O rompimento com a infância é o fator mais forte em The Prince of Nanawa, pois é a criança que encanta nas primeiras cenas a que sequestra a atenção de Clarisa e sua equipe para fazer seu próprio Boyhood documental. Em algumas horas ele é um adolescente usando drogas em festas, depois pilotando sua moto e morando com a namorada. Ángel é atropelado pelo amadurecimento, cresce rápido demais, torna-se marido com apenas 16 anos e pai antes dos 18. Então, conhecer a região da fronteira, o embate dos idiomas e a relação entre a ponte, nunca foi objetivo do longa, mas sim conhecer o garoto e, a partir de seu desenvolvimento, é que se descobre o lugar.


Quais são as oportunidades de ganhar dinheiro, como as famílias se formam, as chances de estudar e trabalhar, as possibilidades de lazer para a juventude, valores e perspectivas, tudo que há para se pensar sobre a região e o município de Nanawa, é registrado pelo documentário a partir da vivência de Ángel e aqueles que o cercam. Assim, uma amostra daquela sociedade através dos anos é tirada pelo íntimo. A relação entre Clarisa, sua equipe e o protagonista, que transborda para uma amizade muito maior que uma simples parceria de trabalho, facilita um resultado mais sensível e humano, mas também revela questões sobre cruzar certos limites na feitura cinematográfica. 


A cineasta opina diretamente na vida do jovem, opera ativamente e acaba tornando-se, também, personagem nesse processo.
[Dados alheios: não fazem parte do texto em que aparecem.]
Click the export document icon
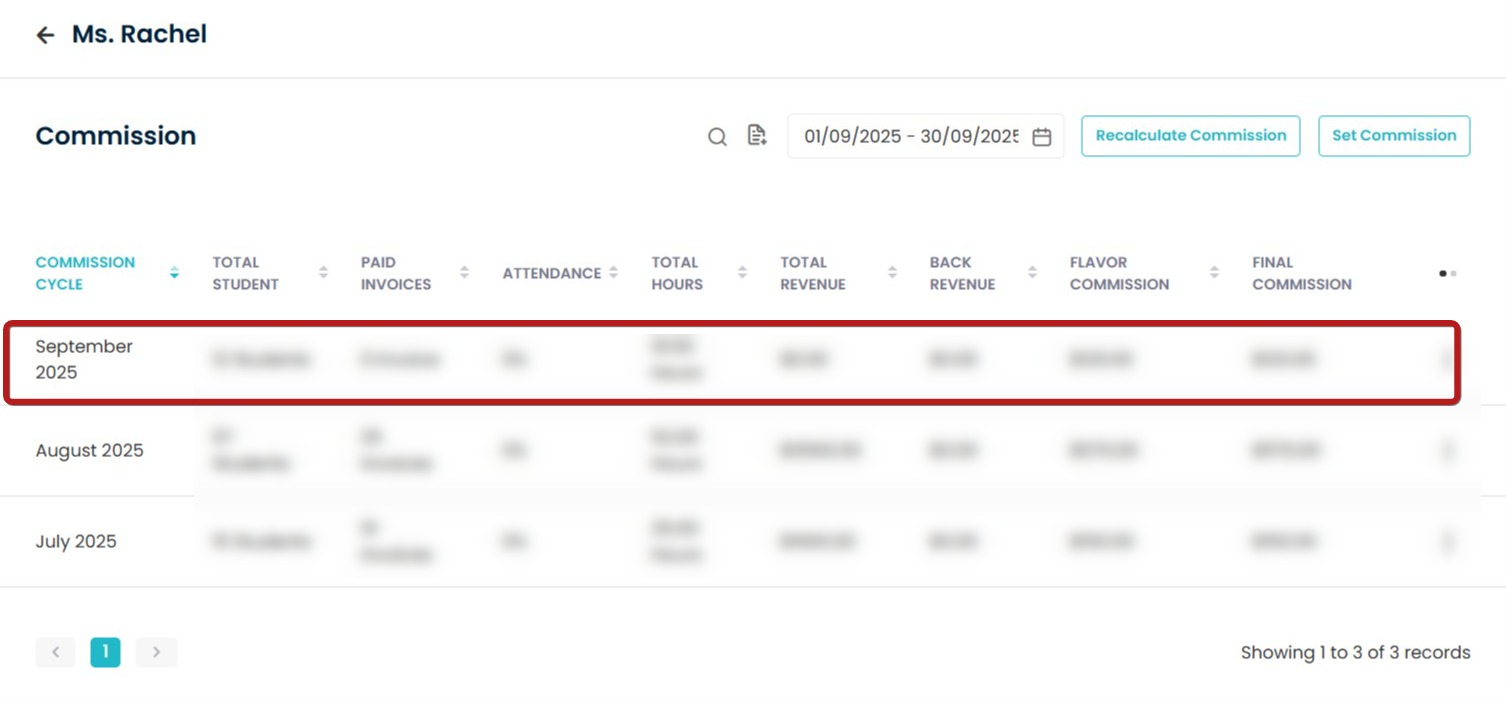 [x=757, y=136]
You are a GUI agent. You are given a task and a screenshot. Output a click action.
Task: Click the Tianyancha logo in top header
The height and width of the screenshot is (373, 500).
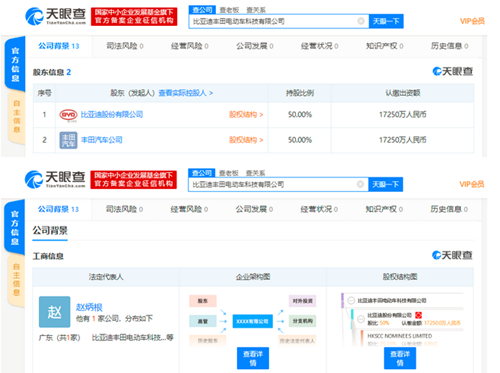[x=56, y=16]
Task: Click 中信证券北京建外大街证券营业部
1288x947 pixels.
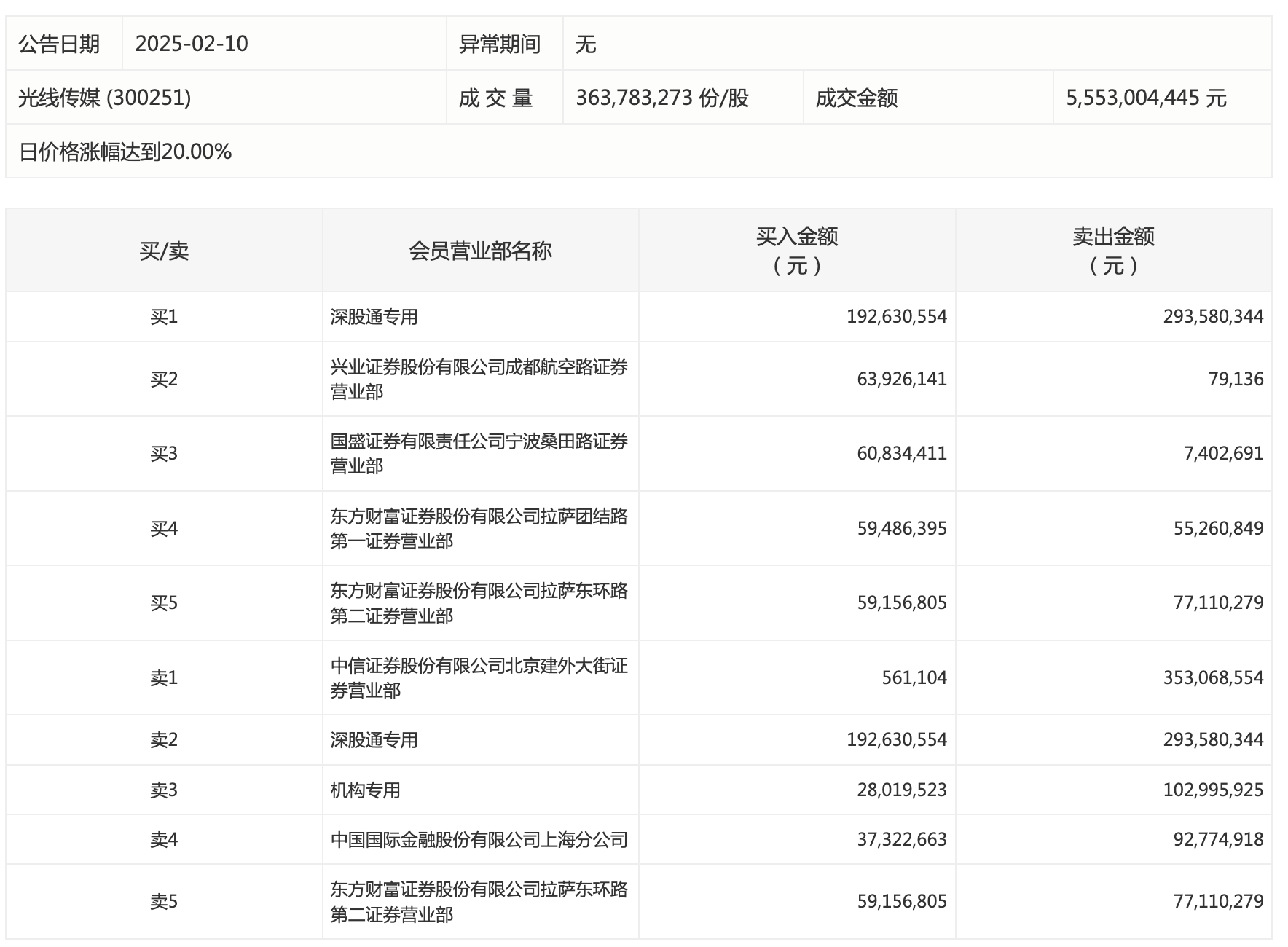Action: pos(479,677)
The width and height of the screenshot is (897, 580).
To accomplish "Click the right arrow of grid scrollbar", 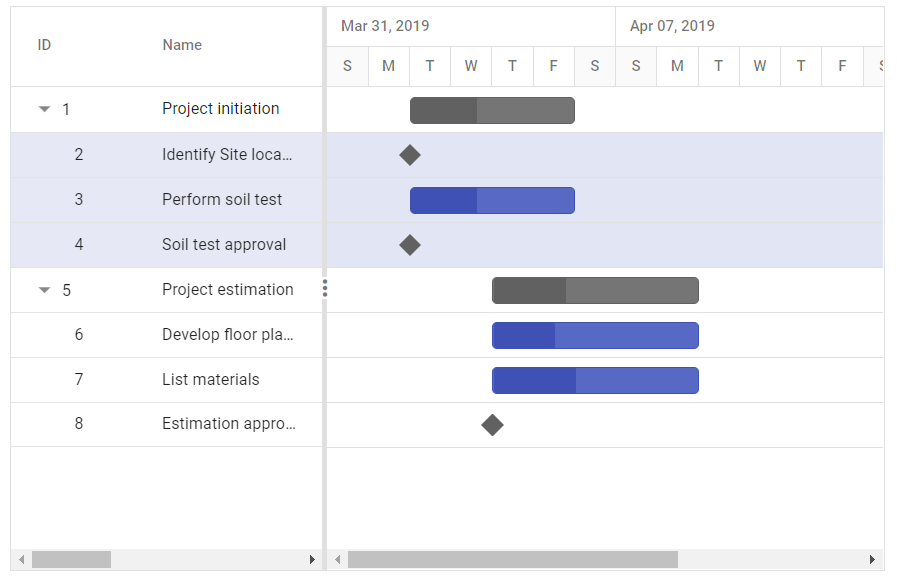I will pos(312,559).

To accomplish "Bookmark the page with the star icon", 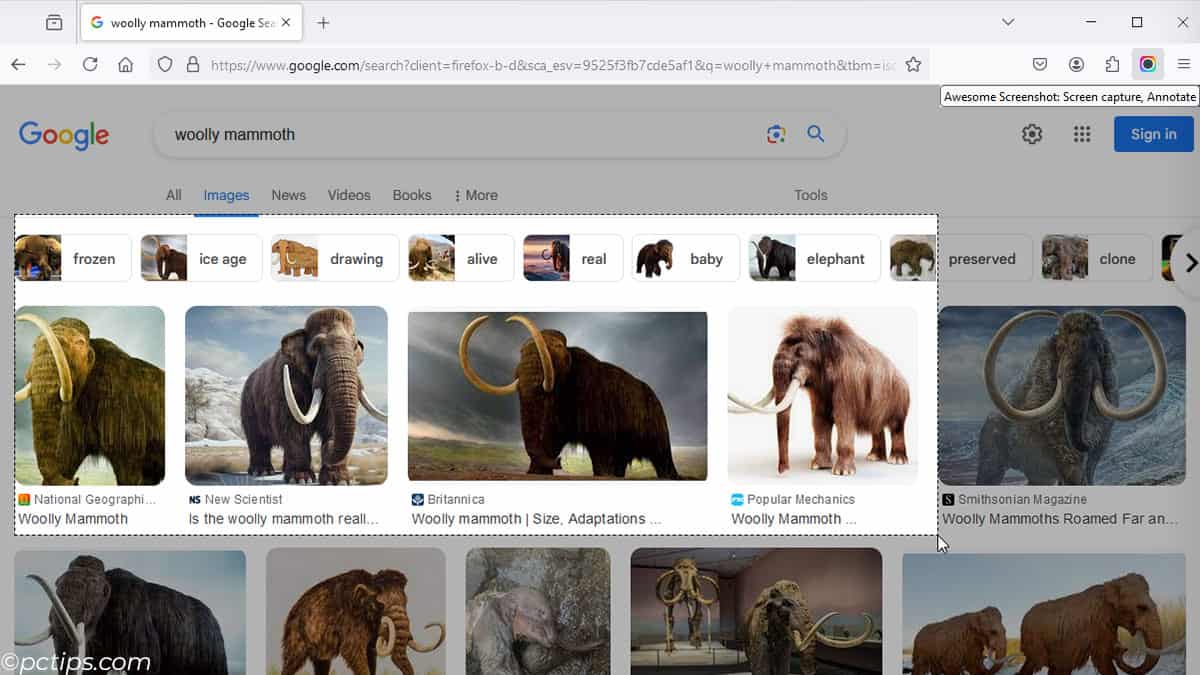I will pyautogui.click(x=913, y=63).
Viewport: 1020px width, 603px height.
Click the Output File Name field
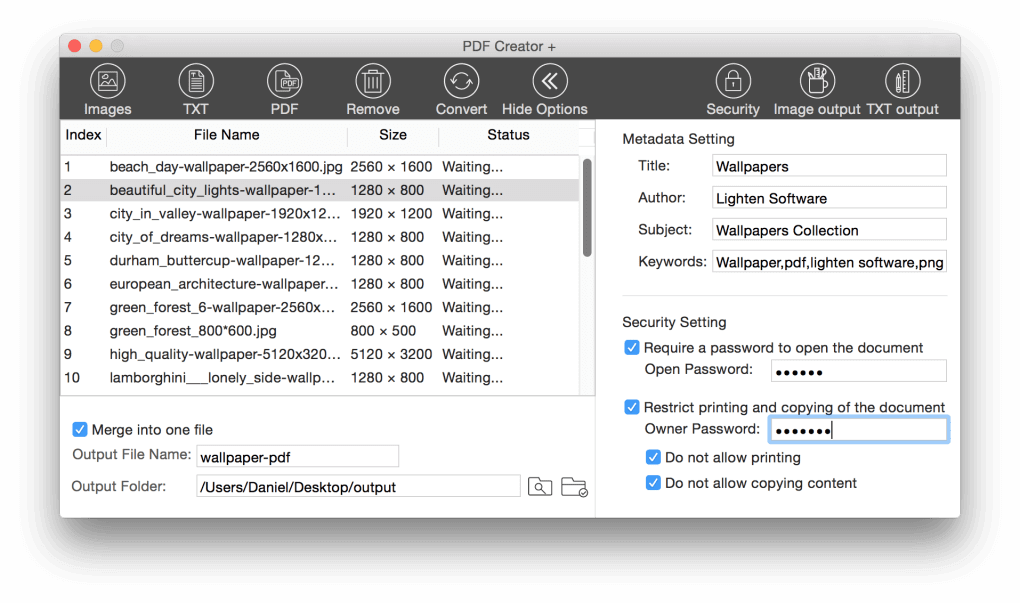point(297,455)
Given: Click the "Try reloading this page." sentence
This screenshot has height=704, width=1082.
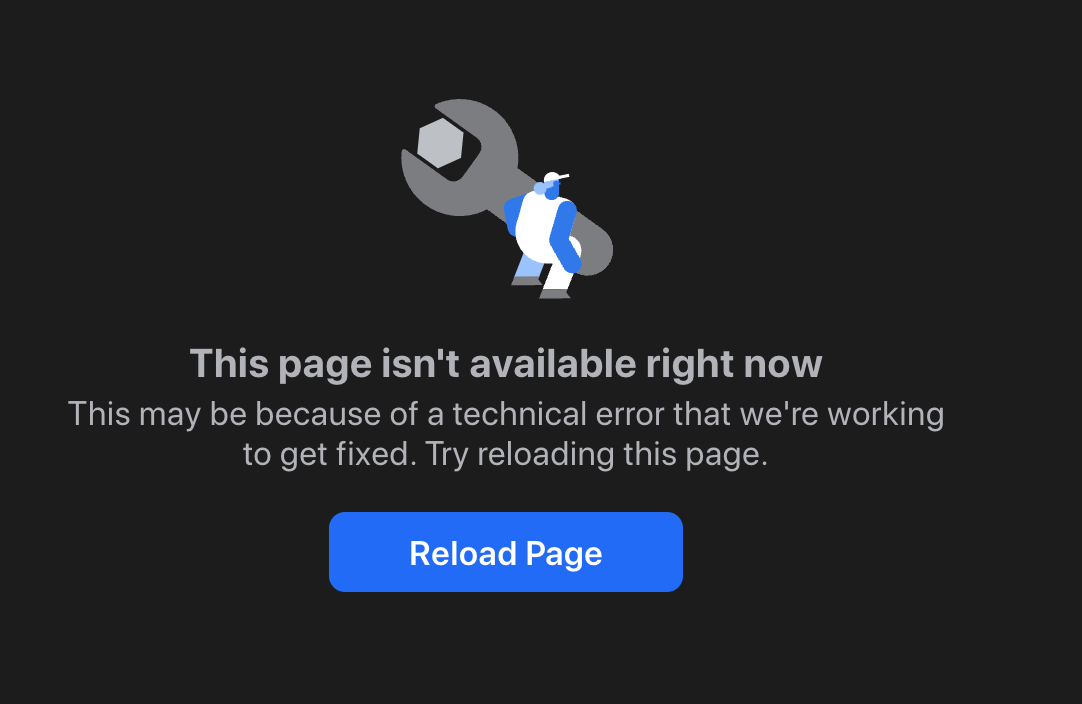Looking at the screenshot, I should (x=596, y=454).
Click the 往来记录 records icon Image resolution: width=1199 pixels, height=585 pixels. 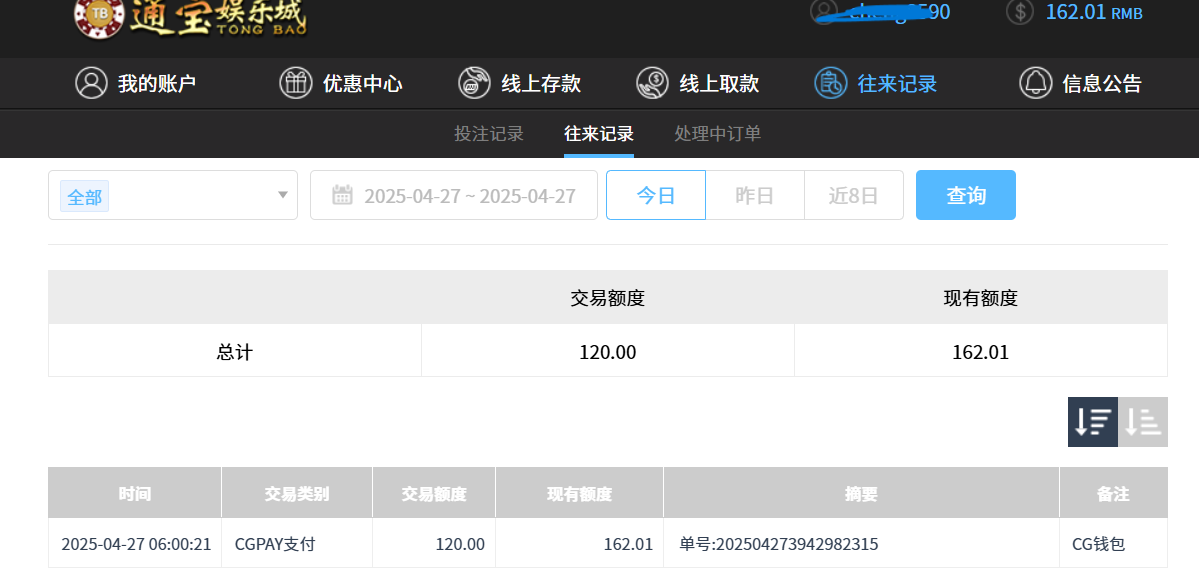tap(830, 83)
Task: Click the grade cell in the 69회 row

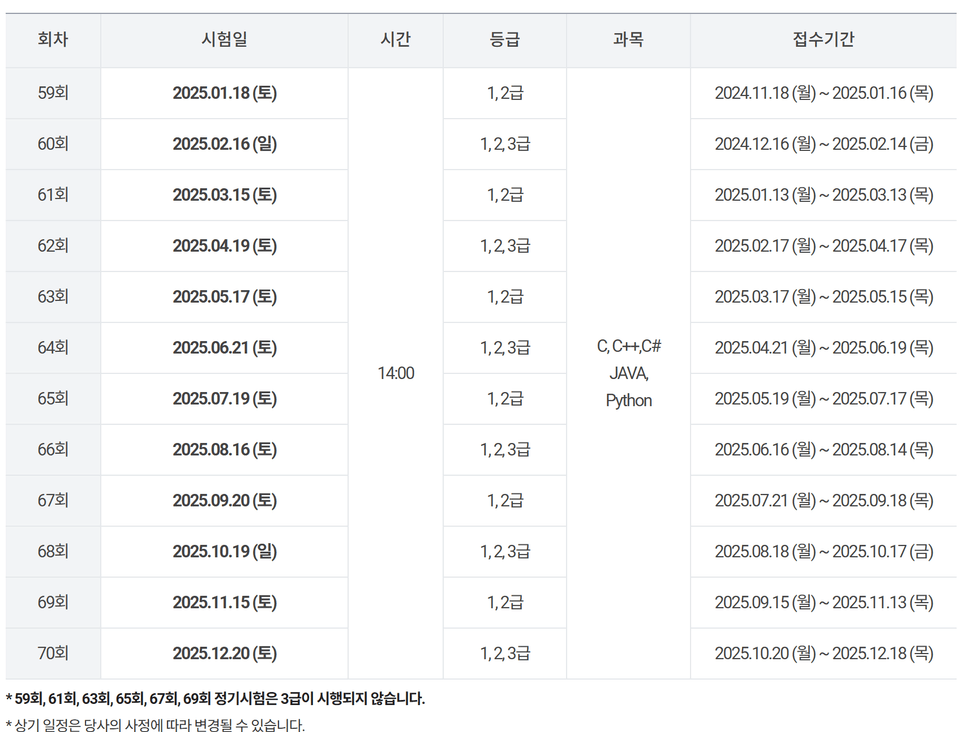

Assim, todos possuem alguma dificuldade de encerrar a obra e algumas emoções parecem mais particulares a esse universo, dentro da tela, do que fáceis de traduzir para a pessoa espectadora. A ponte que se criou entre todos, quem filma e quem é filmado, não é sempre tão forte do outro lado. Abre-se muito espaço para pensar e questionar o que ocorre com Ángel, seu relacionamento, seu trabalho, seu futuro e seu amadurecimento muito precoce, mas tudo sempre parece mais pertinente a Clarisa e aos outros, do que a quem assiste. 


A pessoa espectadora fica no distanciamento do registro com alguma melancolia pela rapidez de condensar uma vida em pouco mais de 200 minutos. A atuação muito humana de The Prince of Nanawa evoca um sentimento agridoce, de observar a vida se transformar e a infância se perder no processo, mas com o afeto de uma equipe que, diferente de quem assiste, está próxima verdadeiramente daquela pessoa e, assim, enxergou seu processo de forma gradual, com menos impacto pela brutalidade da metamorfose.